WORK INSTRUCTIONS: Read through the data, and wherever a line holds the word "computer", write that line out.

___

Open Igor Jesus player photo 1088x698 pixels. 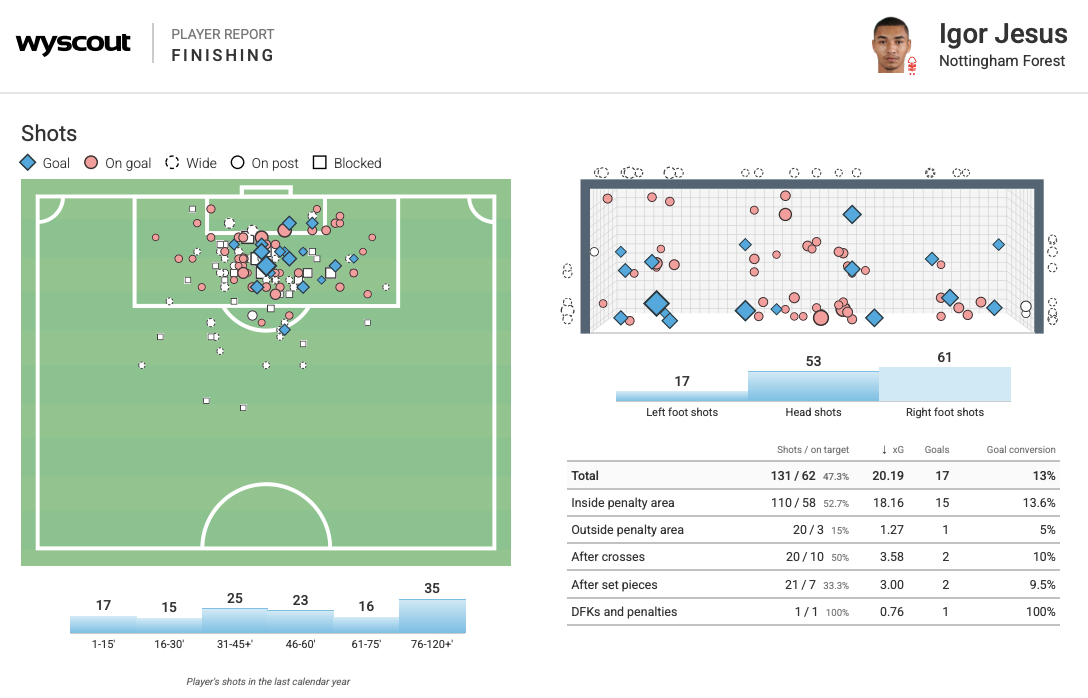point(890,44)
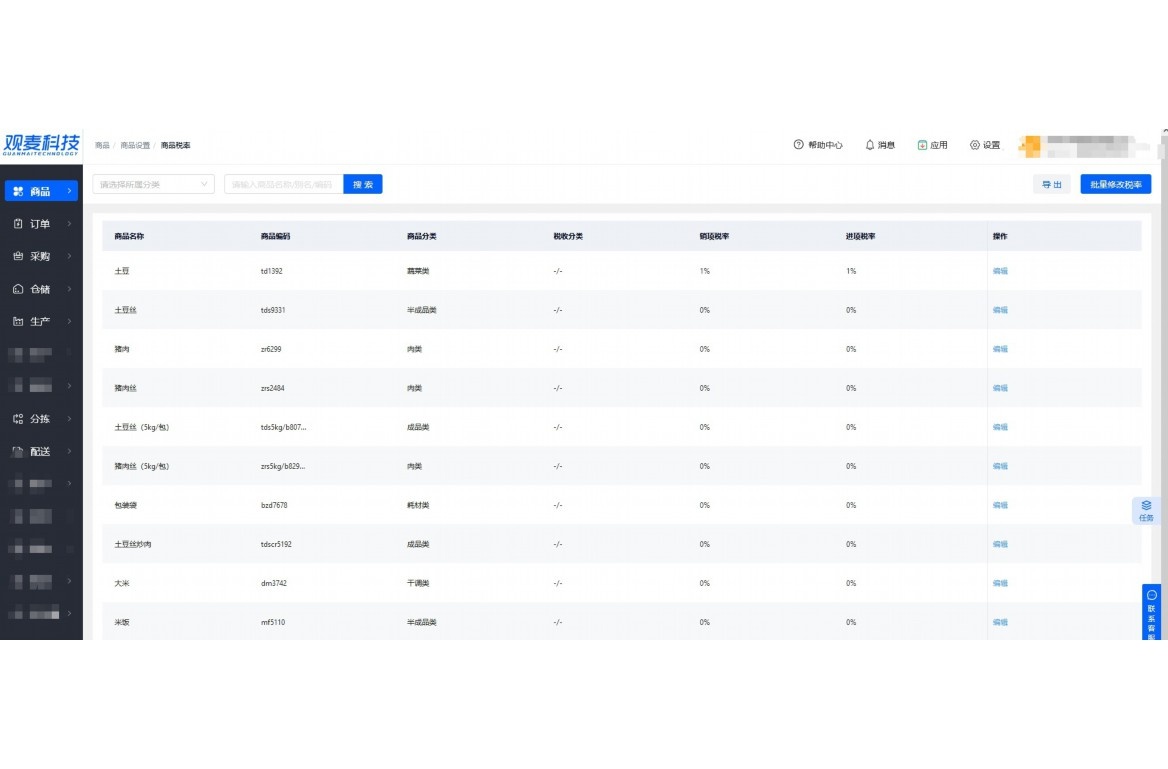The height and width of the screenshot is (769, 1168).
Task: Open the 设置 gear icon
Action: click(974, 145)
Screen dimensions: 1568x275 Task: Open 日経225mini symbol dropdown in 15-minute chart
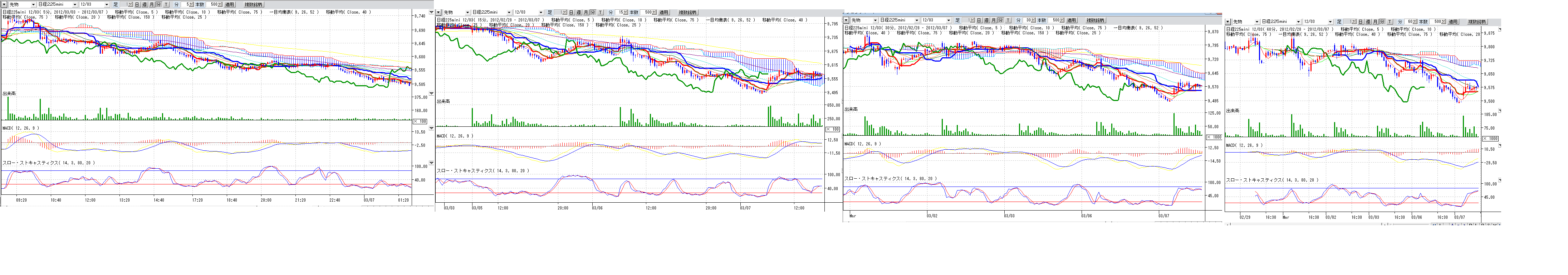tap(509, 12)
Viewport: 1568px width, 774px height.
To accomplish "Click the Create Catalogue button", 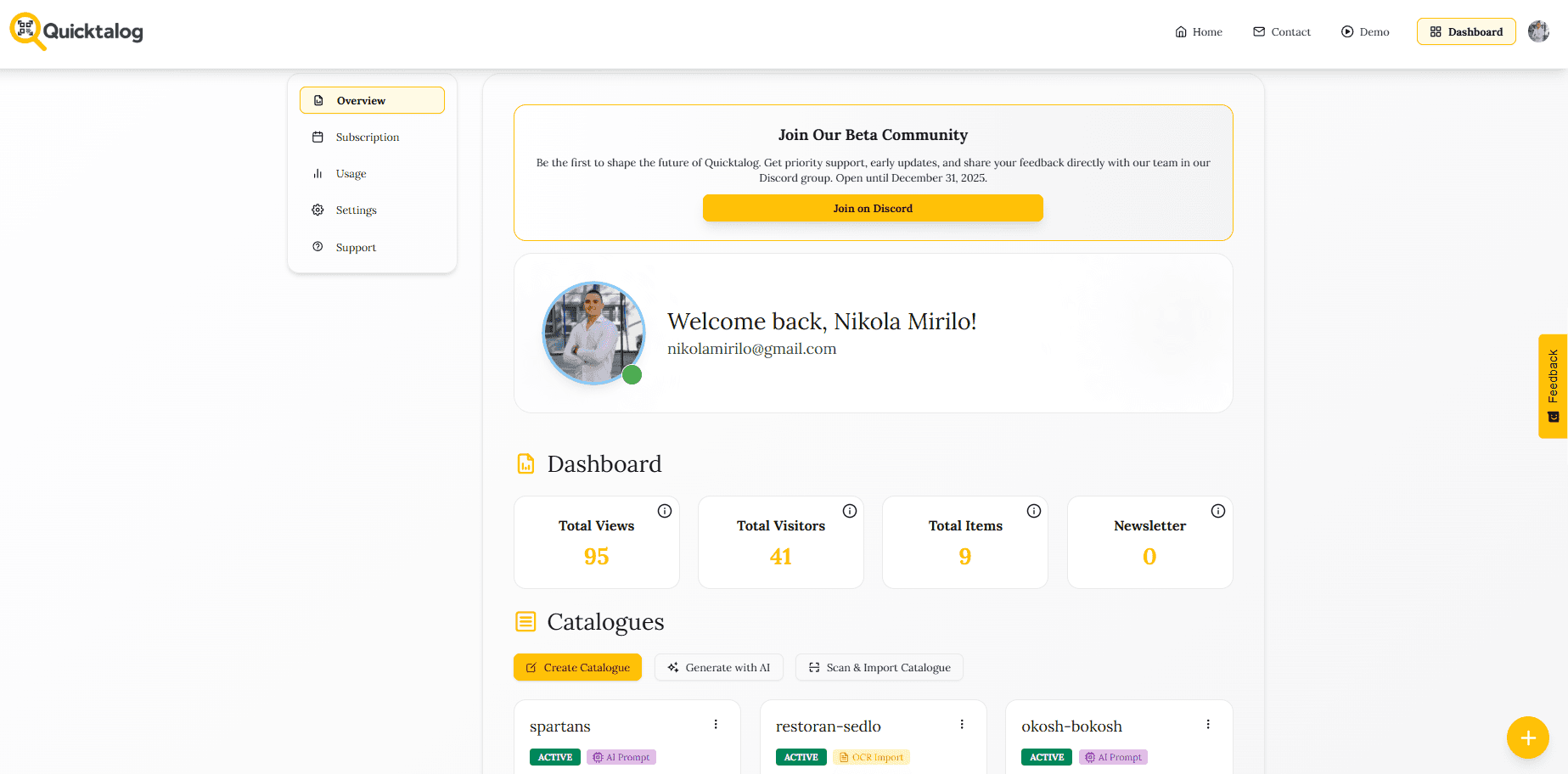I will pyautogui.click(x=577, y=668).
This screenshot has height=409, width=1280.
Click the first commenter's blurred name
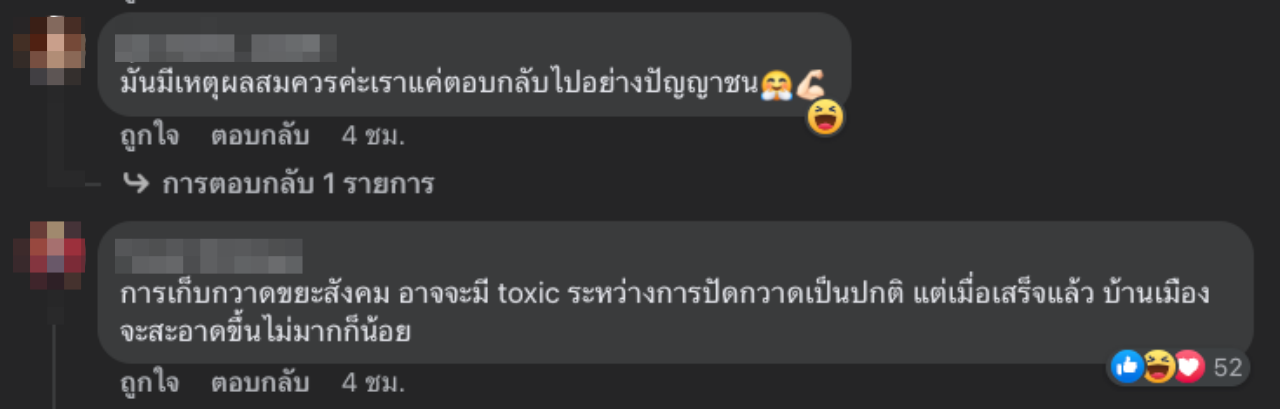tap(226, 47)
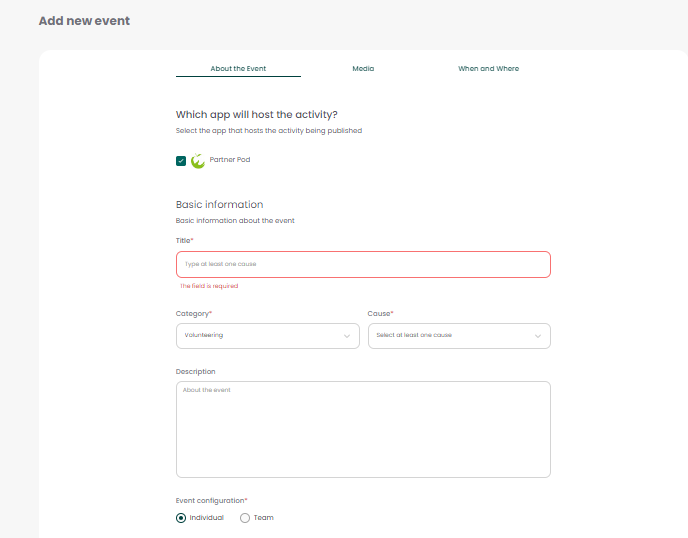
Task: Click inside the Description text area
Action: [363, 429]
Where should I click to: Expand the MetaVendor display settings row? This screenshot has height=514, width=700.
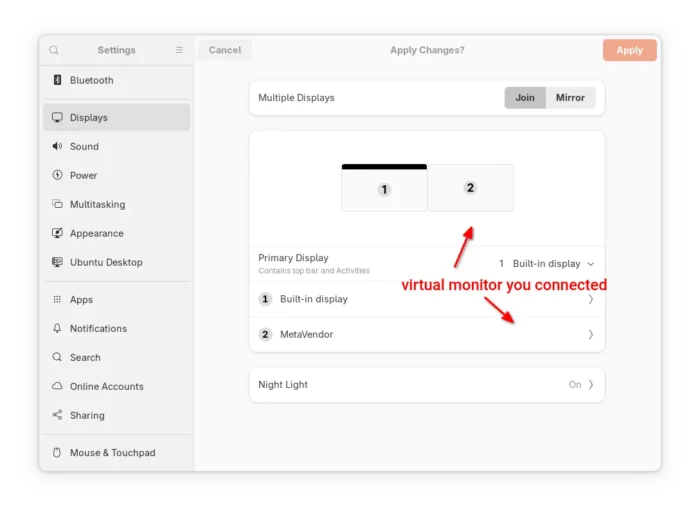click(426, 334)
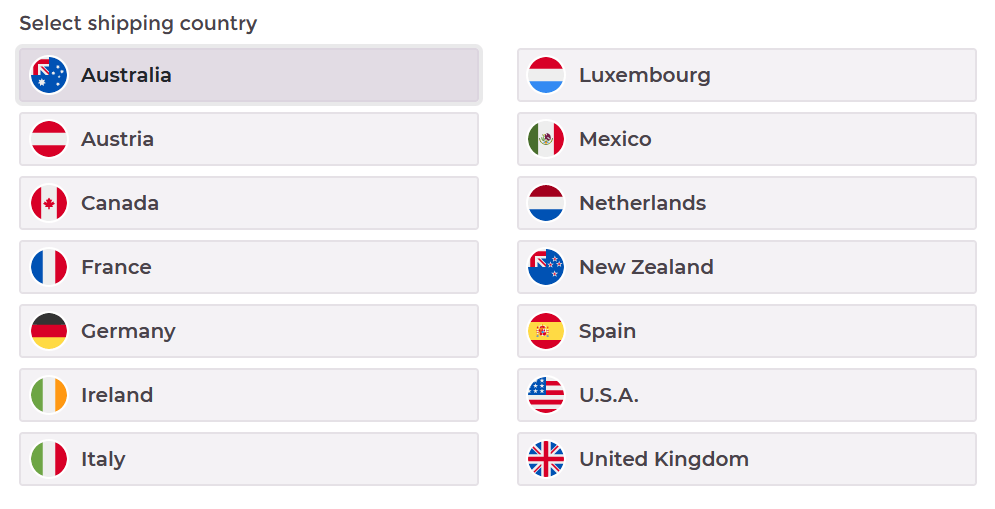Select the Ireland country label
This screenshot has height=509, width=995.
[x=117, y=395]
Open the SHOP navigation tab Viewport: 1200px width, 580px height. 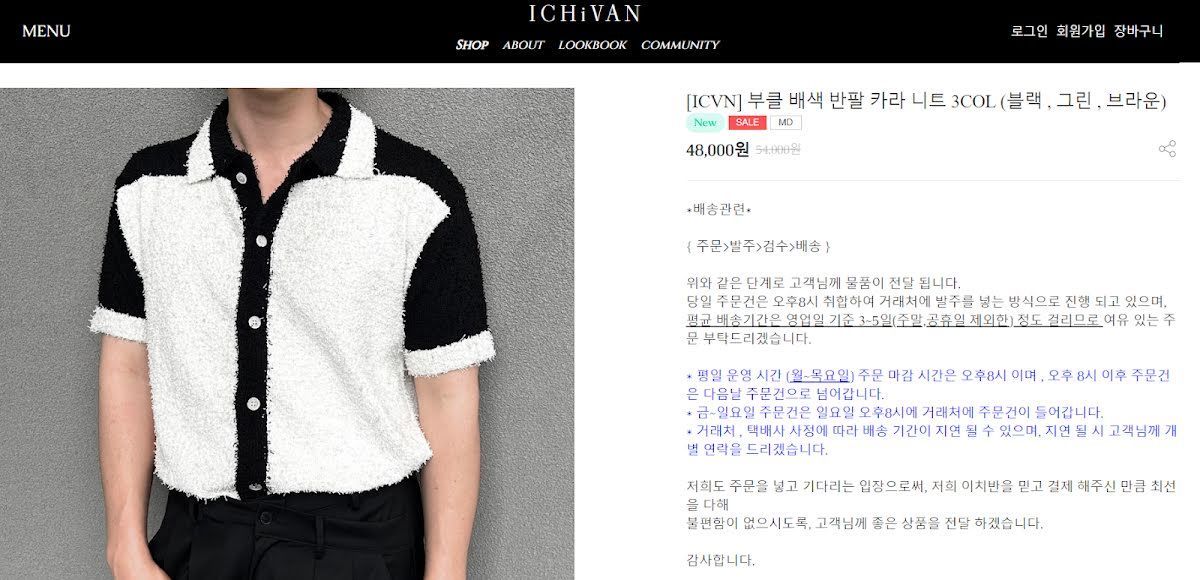click(472, 45)
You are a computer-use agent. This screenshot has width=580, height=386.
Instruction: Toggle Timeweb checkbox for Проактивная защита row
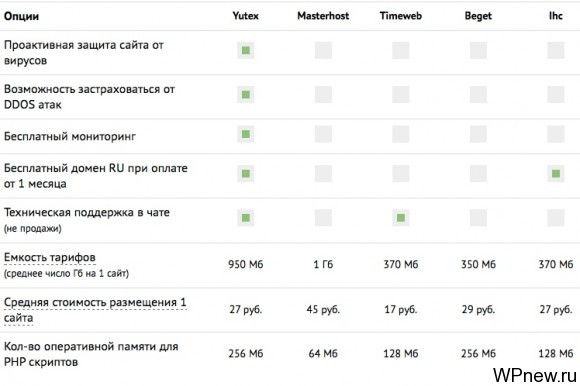click(x=401, y=50)
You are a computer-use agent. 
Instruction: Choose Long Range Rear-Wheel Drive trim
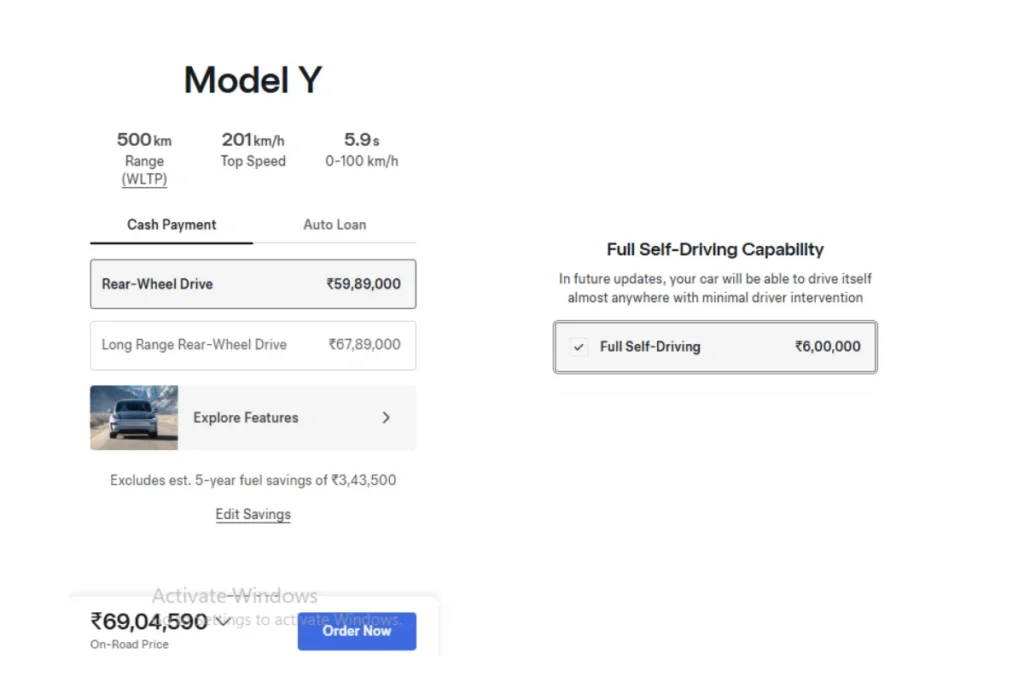253,345
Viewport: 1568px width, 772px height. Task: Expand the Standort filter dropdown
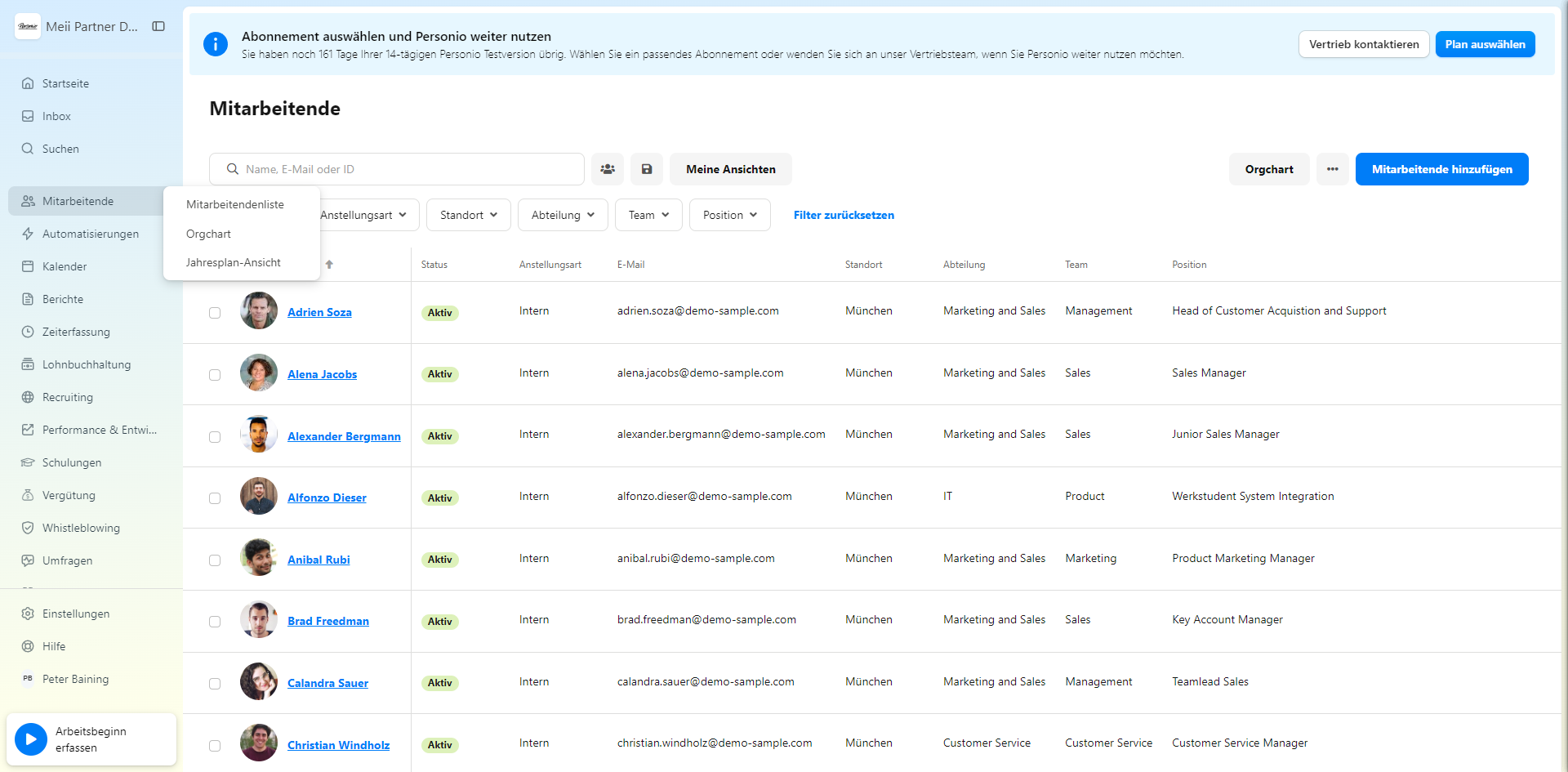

___

TASK ANSWER:
You are a computer-use agent. This screenshot has width=580, height=386.
You are a computer-use agent. 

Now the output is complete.